- _READING TEXT_:
• • •

I'm no fan of 'radiant' heat, but this might be a time to use it, to warm stud bays before you close them up.
Nope, no heat inside. Wind driven water soaked through the walls in 3 small areas. 2 were around windows and one was on the sidewall of a shed dormer. It was crazy the amount of rain we had and the wind blew it right at that one wall of the house. It definitely soaked the wood. It has since dried out but like I said i was curious if mold could grow and cause a problem. I'm still installing windows as I side the house and when I cut the plywood where the openings are that have been covered with tar paper for months, the wood looks brand new. That side of the shed dormer is another story. Its hard to get to (a 40 foot ladder fully extended doesn't even reach the top of the wall) so It was uncovered for a few months. Amazingly when I did put the tar paper on the plywood was still in good shape. Not like new but not delaminating either. This is the first time I've seen water get through the paper and wet the wood. Now I got curious as to the mold issue. I'm not doing any work inside yet so no heat yet. I just layer the clothes :)

• • •

(Dataset excerpts)
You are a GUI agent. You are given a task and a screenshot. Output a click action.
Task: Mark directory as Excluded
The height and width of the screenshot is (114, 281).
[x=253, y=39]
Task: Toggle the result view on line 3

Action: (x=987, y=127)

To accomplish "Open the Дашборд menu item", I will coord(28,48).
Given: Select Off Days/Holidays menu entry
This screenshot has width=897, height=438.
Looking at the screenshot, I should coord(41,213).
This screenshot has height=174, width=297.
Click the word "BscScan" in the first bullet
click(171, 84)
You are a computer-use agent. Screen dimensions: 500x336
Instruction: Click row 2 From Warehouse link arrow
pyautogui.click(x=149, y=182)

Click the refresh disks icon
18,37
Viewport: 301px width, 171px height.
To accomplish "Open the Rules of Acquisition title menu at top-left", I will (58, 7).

• • •

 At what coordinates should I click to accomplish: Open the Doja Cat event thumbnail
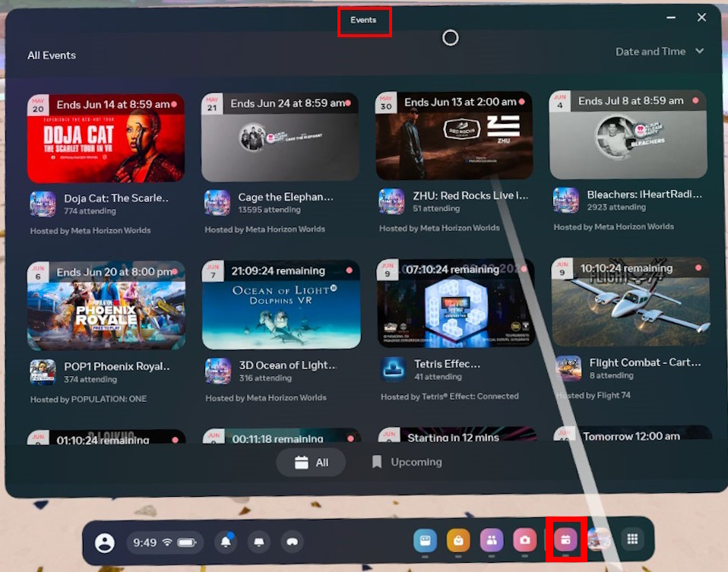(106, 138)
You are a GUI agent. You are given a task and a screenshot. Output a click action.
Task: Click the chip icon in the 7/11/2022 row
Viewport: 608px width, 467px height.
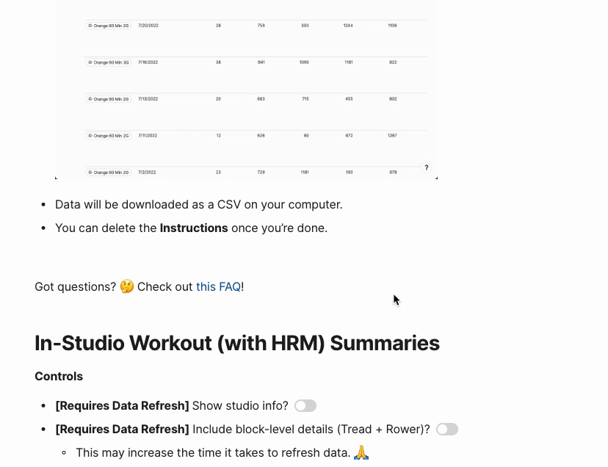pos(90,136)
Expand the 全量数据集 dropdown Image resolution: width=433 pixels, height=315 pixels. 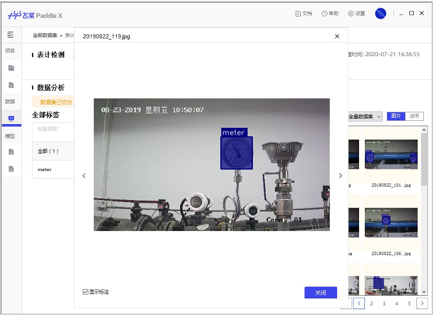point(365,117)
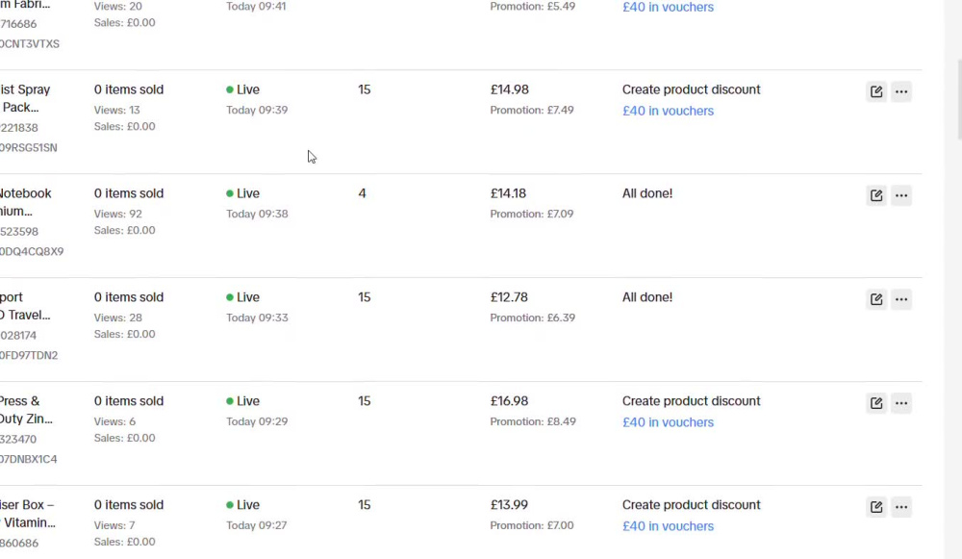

• • •

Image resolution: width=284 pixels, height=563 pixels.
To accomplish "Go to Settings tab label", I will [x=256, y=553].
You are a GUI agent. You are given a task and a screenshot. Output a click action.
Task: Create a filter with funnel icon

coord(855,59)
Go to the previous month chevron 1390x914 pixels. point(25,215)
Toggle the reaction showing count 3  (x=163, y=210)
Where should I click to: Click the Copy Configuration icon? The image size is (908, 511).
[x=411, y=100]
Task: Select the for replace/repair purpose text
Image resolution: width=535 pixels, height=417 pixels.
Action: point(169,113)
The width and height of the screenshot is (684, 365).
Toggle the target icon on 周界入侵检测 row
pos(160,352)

• • •

- _AIM OF THE TASK_:
Translate this sentence from the reading text into Spanish: "This is the first time I've seen water get through the paper and wet the wood." These items come from a source unrelated to the text.

- _EXERCISE RESPONSE_:
Es la primera vez que veo que el agua atraviesa el papel y moja la madera.